I bike home in the evening, as the sun is getting low and the heat of the day has past, and the last half mile of my ride takes me down a residential street. This time of day, when work and school are done but the day still lingers to hold off the nightly routines, the neighborhood is filled with the soft sounds of people simply living.
A white girl in loose outdoorsy clothes stands close to a black man in the street, both of them touching each other and a bike (his bike, I think), looking into each other’s eyes as they talk.
Three boys around ten years old, two Hispanic and one white, wrestle on the front lawn, laughing and shrieking and trash-talking and acknowledging defeat, alternately.
A little Mexican girl of no more than two bounces up and down on a little wheeled horse contraption that moves forward every time she bounces, her mother patiently walking beside her.
An old man sits in his driveway on his scooter, accompanied by his faithful mannikin, perched upon a second scooter (I’ve seen them driving those scooters together, the old man towing his mannikin behind him, as it somewhat creepily nods and grins along).
A mother stands on her front porch and swings her arms forward into a startlingly loud clap, to the cooing and burbling delight of the baby sitting in its little chair in front of her.
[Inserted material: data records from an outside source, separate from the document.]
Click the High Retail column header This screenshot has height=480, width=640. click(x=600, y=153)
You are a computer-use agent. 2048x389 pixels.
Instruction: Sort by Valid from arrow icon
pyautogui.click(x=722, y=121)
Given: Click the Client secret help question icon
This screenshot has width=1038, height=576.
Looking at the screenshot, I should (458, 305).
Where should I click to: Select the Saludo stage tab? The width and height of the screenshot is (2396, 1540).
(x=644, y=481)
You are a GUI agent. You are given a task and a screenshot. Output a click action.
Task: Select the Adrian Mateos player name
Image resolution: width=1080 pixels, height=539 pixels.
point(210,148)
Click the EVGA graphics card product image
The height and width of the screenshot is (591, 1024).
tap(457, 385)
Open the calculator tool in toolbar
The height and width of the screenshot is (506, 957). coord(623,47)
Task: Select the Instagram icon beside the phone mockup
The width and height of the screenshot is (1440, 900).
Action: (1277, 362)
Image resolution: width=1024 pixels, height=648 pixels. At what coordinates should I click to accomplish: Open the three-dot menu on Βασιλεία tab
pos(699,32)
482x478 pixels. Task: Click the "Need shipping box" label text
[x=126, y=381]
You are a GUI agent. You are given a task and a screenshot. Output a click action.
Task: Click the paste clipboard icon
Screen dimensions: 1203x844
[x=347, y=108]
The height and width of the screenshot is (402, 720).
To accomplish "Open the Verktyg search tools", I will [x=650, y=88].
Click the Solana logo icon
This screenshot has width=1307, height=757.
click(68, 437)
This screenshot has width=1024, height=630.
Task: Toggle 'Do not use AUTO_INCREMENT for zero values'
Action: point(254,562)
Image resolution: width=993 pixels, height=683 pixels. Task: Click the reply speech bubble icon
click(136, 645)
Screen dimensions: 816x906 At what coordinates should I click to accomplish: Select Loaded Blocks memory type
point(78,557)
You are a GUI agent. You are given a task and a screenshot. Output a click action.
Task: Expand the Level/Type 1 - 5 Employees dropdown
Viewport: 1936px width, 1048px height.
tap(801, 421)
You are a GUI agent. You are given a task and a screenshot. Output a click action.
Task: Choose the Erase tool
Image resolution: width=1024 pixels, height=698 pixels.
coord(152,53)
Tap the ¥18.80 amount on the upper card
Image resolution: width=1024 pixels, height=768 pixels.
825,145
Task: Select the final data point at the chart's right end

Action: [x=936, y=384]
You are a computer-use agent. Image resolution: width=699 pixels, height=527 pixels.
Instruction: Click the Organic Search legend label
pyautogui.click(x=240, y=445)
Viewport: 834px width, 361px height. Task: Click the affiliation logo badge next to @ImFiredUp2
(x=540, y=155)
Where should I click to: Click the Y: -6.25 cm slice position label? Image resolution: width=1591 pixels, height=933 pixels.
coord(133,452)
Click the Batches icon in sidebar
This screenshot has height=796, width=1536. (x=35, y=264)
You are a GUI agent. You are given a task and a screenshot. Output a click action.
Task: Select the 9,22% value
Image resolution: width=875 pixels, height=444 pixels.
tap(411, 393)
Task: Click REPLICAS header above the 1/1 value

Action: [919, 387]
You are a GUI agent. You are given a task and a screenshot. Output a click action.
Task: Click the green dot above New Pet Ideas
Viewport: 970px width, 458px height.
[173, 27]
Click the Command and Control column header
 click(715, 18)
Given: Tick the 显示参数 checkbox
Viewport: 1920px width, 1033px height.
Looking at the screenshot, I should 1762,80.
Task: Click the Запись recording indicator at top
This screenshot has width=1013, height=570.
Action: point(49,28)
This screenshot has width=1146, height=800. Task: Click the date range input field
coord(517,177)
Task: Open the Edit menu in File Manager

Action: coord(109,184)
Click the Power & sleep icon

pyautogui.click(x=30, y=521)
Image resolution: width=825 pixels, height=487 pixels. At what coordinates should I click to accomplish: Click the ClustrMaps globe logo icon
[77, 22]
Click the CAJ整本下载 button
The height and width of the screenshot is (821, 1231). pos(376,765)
I love this part of my commute. This neighborhood may be poor materially, but it is rich in the simple joys of family and community life; I contrast it to the wealthy neighborhoods I know where the residents don’t even speak to each other except to complain and regulate each other’s activities through their HOAs, and I know which option I’d choose if it had to be one or the other. I crave that freedom to simply be, to savor with gratitude the warm night air and the sounds of people living together and letting each other live in their own way, and I am encouraged every time I bike through it.